EIFFEL...I'M IN LOVE 2 (2018)
Rasyidharry
Februari 16, 2018
Cukup
,
Donna Rosamayna
,
Hilda Arifin
,
Indonesian Film
,
REVIEW
,
Rizal Mantovani
,
Romance
,
Samuel Rizal
,
Shandy Aulia
10 komentar
Eiffel...I’m In Love 2 adalah produk budaya Indonesia
terkait pernikahan. Pernyataan “Menikah jangan ditunda-tunda” atau pertanyaan “Kapan
nikah?” pun jamak mampir di telinga kita, termasuk telinga Tita (Shandy Aulia).
Bayangkan, sudah 12 tahun ia berpacaran dengan Adit (Samuel Rizal) tapi bahtera
rumah tangga tak kunjung ditempuh. Bagi kebanyakan masyarakat kita, itu
permasalahan besar. Bagi Tita, menanti kalimat “will you marry me?” dari Adit makin lama makin meresahkan. Apakah Adit
benar-benar serius menjalani hubungan? Tita kerap mempertanyakan itu.
Sedangkan saya mempertanyakan “Apakah filmnya mampu mengolah
isu kekinian yang kompleks tersebut?”. Alkisah 12 tahun pasca film pertama,
Adit dan Tita masih menjalani LDR dengan bentuk interaksi serupa: bertengkar,
bertengkar, dan bertengkar. Tita yang manja dan selalu merengek, Adit yang
ketus dan galak. Sekilas mereka tidak berubah. Tapi sejatinya ada perubahan
besar yang menggiring Eiffel...I’m
In Love 2 berpindah jalur dibandingkan pendahulunya, yakni status pacaran dua tokoh utama.
Konon setelah berpacaran, romantisme berkurang, hubungan lebih
hambar serta gampang ditebak. Eiffel...I’m
In Love 2 terjangkit hal serupa. Elemen kejutan dalam dinamika Adit-Tita memudar,
sedangkan konfliknya terjerumus keklisean seputar kesalahpahaman yang mestinya
dapat diselesaikan dengan mudah dan cepat. Pertengahan durasi praktis sekedar
diisi jalan-jalan berkeliling Paris sembari diselingi rutinitas obrolan
berujung pertengkaran. Obrolan dangkal sekaligus repetitif yang urung dipakai
menggali isu pernikahan yang diangkat.
Beruntung chemistry
Shandy Aulia dan Samuel Rizal kian rekat, hingga efektif menyunggingkan senyum
di bibir penonton. Samuel yang semakin matang tidak lagi datar saat
menyampaikan dialog, sementara Shandy adalah sumber tenaga filmnya. Keduanya
menyatu bersama warna-warna lembut dari kamera Yunus Pasolang serta lagu-lagu catchy Melly Goeslaw, menciptakan rasa manis
guna menebus usaha pendewasaan cerita yang belum dibarengi naskah mendalam
maupun kecanggungan Rizal Mantovani membungkus sederet adegan komedi.
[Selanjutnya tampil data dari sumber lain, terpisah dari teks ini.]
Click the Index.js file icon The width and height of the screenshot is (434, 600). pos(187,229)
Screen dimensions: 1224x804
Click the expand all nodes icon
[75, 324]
Kekurangan naskah buatan Donna Rosamayna tampak dalam
penokohan yang inkonsisten bila disandingkan dengan usungan tema. Eiffel...I’m In Love 2 coba merobohkan
anggapan “lebih cepat menikah lebih baik”. Pola pikirnya kekinian, tetapi diisi
tokoh-tokoh macam Adit dan Bunda (Hilda Arifin) yang kolot pula mengekang. Khususnya
Bunda. Di film pertama, sikapnya masuk akal mengingat Tita merupakan gadis 15
tahun sekaligus anak bungsu. Bermaksud membangun kontinuitas, hasilnya justru karakter
yang seolah tak berkembang seiring waktu.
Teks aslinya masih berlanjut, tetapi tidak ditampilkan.